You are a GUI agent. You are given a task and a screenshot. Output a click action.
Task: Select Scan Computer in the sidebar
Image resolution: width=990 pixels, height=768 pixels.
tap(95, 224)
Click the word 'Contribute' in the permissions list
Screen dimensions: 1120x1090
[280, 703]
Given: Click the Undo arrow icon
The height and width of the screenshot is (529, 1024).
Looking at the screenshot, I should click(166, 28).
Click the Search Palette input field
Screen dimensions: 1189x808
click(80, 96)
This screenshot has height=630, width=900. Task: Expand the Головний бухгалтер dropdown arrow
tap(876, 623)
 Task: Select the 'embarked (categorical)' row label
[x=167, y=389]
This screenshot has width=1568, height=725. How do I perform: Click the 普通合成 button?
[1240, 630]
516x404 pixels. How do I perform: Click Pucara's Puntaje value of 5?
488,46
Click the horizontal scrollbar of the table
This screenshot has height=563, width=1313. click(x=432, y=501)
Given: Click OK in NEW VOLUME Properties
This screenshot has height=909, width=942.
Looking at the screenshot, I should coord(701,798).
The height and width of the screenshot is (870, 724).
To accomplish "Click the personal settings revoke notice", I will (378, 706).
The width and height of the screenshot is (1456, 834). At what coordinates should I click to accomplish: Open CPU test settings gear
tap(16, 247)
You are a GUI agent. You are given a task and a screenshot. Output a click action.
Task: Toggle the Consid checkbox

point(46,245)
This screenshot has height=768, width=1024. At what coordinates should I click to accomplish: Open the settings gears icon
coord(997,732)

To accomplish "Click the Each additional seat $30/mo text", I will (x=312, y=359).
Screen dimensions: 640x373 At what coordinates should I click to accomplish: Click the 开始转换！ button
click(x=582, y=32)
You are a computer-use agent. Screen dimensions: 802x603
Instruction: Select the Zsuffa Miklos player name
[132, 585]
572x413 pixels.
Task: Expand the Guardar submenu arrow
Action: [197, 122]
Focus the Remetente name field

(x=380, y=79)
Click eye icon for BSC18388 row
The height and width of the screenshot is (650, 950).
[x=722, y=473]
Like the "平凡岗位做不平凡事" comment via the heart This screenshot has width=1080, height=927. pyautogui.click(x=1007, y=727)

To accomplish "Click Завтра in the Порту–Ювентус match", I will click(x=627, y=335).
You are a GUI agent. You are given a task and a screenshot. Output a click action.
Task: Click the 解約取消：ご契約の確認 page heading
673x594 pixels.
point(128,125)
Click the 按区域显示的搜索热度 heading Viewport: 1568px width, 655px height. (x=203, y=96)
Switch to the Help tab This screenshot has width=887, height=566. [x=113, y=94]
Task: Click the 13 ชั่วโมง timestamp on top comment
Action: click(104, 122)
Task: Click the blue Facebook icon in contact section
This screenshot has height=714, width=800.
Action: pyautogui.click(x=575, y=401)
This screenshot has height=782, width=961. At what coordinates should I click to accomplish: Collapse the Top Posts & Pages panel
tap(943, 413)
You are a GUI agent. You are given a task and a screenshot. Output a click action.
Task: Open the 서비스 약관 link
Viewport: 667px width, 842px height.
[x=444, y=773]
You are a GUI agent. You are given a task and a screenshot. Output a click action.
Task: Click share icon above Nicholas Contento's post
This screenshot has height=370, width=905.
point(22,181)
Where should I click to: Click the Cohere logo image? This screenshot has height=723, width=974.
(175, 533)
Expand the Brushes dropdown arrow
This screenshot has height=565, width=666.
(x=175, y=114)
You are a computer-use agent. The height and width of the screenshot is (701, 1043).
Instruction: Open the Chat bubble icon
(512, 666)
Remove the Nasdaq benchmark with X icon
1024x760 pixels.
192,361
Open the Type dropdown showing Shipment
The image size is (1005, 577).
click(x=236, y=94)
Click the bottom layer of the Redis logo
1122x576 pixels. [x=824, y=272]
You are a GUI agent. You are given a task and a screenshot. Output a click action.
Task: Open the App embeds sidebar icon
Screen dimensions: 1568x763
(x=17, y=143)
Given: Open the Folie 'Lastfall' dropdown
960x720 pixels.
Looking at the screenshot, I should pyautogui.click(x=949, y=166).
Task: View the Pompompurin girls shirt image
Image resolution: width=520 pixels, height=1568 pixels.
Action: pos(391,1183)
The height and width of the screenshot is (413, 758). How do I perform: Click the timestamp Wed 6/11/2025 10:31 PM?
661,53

####################

Once the line containing "Image resolution: width=520" is found in the listing above, set down that line and every line after it, exactly.

Image resolution: width=520 pixels, height=1568 pixels.
Action: pos(391,1183)
The height and width of the screenshot is (413, 758). How do I perform: Click the timestamp Wed 6/11/2025 10:31 PM?
661,53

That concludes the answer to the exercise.